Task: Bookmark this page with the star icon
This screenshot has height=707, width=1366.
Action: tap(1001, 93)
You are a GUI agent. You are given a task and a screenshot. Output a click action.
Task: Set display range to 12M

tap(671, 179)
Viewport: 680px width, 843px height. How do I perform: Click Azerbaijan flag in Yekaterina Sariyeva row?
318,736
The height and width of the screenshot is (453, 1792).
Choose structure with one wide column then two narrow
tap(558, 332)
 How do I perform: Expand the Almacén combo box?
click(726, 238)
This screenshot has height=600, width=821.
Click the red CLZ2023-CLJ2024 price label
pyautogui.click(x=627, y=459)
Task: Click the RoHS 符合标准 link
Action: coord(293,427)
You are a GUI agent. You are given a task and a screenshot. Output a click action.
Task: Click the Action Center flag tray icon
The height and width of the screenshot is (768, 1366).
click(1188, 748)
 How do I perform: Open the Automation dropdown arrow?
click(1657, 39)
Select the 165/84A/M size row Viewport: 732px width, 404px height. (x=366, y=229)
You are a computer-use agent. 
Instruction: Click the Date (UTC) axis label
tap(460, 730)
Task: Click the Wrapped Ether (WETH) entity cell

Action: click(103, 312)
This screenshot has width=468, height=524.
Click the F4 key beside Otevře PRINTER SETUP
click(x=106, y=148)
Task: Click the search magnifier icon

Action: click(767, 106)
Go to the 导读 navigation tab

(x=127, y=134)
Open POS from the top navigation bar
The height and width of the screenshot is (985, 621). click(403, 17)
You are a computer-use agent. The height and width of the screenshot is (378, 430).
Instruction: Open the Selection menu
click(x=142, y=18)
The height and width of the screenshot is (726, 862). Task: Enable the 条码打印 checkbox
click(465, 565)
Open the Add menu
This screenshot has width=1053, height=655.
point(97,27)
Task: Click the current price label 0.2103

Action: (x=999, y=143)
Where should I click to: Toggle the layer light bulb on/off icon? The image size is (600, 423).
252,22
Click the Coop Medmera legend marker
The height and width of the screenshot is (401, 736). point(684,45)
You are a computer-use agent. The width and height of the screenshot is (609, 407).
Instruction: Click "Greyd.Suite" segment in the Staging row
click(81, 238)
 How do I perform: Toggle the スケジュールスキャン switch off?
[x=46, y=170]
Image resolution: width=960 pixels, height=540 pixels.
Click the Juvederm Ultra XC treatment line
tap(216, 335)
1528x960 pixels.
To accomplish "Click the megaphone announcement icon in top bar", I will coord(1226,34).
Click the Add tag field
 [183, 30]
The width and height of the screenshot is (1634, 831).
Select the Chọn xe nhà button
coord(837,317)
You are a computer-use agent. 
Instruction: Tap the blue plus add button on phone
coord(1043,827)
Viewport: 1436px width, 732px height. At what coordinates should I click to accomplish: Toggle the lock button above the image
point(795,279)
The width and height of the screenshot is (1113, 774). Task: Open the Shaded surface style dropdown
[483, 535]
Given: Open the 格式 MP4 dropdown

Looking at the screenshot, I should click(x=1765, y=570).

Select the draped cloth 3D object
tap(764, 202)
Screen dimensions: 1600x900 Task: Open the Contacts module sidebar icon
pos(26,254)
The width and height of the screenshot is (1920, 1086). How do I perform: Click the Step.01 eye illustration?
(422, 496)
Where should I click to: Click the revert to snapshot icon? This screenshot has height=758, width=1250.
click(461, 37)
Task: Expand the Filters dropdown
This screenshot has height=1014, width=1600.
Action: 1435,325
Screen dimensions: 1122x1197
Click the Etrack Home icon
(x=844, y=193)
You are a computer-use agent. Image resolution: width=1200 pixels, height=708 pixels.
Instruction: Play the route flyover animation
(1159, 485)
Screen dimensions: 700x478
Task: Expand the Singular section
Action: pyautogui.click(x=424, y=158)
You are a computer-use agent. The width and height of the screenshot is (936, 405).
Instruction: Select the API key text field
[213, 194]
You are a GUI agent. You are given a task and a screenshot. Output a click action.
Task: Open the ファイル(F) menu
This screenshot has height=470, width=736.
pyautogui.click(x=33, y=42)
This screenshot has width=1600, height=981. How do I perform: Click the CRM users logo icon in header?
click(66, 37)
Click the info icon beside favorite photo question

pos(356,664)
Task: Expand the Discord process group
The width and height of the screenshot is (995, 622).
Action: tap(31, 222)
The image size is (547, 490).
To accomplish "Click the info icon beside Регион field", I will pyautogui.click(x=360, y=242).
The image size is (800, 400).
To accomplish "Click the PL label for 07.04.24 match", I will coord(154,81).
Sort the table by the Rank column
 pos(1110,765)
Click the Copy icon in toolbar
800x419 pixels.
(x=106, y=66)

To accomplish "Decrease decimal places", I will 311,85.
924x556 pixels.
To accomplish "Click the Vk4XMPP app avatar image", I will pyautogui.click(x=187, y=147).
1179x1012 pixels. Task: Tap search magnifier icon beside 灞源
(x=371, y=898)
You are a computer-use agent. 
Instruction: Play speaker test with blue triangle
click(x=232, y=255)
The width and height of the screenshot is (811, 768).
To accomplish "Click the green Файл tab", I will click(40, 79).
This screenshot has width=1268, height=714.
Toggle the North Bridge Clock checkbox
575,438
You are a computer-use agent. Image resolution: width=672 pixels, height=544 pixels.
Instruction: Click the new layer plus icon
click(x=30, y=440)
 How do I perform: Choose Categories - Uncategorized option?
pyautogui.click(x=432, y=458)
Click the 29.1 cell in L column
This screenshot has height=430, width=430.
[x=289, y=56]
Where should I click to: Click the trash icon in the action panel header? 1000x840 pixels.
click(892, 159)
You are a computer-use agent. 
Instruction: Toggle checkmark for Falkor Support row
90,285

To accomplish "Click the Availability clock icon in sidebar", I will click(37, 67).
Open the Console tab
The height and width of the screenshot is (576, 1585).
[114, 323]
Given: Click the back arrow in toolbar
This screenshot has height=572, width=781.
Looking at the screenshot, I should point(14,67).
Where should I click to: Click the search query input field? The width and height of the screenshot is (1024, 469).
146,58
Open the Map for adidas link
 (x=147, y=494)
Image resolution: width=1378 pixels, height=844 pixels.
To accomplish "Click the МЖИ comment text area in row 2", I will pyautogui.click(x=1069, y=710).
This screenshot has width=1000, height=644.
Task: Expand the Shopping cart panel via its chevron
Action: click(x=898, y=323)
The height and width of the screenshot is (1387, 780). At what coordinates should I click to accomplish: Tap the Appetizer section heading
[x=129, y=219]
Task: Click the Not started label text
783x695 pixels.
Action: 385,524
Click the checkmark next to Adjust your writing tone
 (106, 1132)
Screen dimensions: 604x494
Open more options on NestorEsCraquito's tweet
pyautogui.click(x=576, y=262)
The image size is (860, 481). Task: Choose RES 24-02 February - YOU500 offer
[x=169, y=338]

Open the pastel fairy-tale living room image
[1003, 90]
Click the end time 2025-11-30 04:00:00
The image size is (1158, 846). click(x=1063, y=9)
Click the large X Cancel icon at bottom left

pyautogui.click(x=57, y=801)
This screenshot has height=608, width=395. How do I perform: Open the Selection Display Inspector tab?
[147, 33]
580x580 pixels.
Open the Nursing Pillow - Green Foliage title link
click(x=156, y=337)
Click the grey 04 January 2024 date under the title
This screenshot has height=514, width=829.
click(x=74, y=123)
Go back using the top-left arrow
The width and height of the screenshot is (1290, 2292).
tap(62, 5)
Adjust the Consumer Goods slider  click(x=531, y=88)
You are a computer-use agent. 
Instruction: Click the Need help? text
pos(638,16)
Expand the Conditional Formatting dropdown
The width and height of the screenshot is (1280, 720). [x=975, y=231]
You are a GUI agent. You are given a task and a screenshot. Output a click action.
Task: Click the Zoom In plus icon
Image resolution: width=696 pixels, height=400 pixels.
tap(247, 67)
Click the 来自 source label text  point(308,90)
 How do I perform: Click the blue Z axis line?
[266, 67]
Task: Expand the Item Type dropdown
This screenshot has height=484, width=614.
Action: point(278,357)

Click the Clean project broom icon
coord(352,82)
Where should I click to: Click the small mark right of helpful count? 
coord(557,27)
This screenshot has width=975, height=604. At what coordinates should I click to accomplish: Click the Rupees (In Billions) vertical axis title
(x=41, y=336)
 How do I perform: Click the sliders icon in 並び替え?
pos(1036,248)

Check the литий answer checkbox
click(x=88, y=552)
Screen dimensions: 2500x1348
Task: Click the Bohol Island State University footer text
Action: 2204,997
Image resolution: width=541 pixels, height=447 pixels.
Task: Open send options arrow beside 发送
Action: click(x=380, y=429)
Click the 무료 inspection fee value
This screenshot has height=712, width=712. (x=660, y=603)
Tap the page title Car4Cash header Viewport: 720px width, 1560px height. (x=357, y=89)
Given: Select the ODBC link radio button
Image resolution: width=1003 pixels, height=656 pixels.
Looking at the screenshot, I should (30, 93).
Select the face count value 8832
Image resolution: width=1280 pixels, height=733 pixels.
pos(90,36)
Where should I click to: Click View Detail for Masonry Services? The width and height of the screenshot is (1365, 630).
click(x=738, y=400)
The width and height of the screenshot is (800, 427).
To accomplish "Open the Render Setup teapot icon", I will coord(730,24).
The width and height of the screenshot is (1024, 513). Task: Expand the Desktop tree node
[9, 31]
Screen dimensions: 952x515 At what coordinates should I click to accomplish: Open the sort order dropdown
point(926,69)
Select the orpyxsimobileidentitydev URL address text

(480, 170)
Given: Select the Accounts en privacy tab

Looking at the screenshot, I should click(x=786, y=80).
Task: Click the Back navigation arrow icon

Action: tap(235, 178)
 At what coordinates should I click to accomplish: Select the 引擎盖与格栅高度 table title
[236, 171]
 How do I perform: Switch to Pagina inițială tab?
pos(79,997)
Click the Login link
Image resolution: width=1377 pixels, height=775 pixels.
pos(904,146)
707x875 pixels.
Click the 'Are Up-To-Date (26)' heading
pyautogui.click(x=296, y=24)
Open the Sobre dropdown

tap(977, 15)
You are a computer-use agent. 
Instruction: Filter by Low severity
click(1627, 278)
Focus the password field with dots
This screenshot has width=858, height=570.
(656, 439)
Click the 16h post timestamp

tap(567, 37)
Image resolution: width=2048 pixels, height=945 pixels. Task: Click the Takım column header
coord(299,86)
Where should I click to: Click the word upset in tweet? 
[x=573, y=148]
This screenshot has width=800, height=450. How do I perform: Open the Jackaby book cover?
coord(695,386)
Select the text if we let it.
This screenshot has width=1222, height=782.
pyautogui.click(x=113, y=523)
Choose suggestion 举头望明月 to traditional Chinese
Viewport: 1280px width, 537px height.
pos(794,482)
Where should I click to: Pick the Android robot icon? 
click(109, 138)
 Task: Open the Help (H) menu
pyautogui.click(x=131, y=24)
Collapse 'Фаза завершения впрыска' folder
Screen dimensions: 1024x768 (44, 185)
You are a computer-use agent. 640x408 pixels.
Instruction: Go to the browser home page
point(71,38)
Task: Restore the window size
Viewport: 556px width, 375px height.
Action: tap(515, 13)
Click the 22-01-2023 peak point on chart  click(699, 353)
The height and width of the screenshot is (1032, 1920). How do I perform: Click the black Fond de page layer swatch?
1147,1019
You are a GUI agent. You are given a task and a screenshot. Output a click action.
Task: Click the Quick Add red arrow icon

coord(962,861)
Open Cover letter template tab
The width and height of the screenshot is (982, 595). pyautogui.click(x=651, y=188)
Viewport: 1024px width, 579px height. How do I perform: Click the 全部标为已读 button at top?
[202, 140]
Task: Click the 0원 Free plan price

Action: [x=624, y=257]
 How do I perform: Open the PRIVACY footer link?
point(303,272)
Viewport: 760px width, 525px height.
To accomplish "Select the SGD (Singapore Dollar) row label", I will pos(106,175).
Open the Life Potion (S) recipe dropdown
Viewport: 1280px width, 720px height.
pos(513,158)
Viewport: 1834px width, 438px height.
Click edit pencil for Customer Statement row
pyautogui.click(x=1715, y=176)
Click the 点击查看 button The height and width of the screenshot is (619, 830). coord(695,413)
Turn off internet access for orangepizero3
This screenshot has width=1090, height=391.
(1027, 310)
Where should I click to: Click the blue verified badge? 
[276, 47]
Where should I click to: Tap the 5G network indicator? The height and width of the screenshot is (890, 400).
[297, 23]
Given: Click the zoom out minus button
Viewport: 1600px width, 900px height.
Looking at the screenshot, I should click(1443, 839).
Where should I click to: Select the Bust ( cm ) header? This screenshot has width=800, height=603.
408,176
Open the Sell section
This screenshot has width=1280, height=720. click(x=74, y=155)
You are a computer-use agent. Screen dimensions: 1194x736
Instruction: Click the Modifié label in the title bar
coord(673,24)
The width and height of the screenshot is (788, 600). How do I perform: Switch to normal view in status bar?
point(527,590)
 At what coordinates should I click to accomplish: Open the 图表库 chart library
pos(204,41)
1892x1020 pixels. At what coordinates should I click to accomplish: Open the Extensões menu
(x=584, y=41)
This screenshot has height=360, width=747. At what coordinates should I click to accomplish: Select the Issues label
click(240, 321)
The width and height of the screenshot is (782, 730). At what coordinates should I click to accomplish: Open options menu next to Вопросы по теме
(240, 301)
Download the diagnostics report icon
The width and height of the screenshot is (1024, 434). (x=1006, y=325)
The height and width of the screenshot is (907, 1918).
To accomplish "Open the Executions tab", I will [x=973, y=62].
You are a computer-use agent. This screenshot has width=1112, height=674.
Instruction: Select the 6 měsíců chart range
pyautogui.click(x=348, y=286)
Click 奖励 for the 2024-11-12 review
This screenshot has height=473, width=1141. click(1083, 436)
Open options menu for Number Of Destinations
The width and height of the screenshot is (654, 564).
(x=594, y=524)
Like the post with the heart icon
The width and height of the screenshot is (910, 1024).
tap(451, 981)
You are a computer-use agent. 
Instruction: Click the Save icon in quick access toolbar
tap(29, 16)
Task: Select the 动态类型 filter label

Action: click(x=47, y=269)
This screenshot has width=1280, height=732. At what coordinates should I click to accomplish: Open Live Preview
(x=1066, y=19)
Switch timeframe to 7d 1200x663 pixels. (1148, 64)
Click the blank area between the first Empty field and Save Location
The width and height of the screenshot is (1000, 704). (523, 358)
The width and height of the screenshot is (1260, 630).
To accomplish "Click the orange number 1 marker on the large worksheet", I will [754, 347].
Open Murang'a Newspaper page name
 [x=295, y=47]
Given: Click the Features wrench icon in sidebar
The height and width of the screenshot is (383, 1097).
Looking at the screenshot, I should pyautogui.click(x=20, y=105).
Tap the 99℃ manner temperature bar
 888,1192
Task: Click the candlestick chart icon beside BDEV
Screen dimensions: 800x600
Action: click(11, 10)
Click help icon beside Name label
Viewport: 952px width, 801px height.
——
TASK DIRECTIONS. Take exactly the lines from the one containing "Instruction: Play speaker" through the one containing "You are a computer-use agent. Image resolution: width=672" in the data above, and output them with nothing added.

EXERCISE SOLUTION.
Instruction: Play speaker test with blue triangle
click(x=232, y=255)
The width and height of the screenshot is (811, 768).
To accomplish "Click the green Файл tab", I will click(40, 79).
This screenshot has width=1268, height=714.
Toggle the North Bridge Clock checkbox
575,438
You are a computer-use agent. Image resolution: width=672 pixels, height=544 pixels.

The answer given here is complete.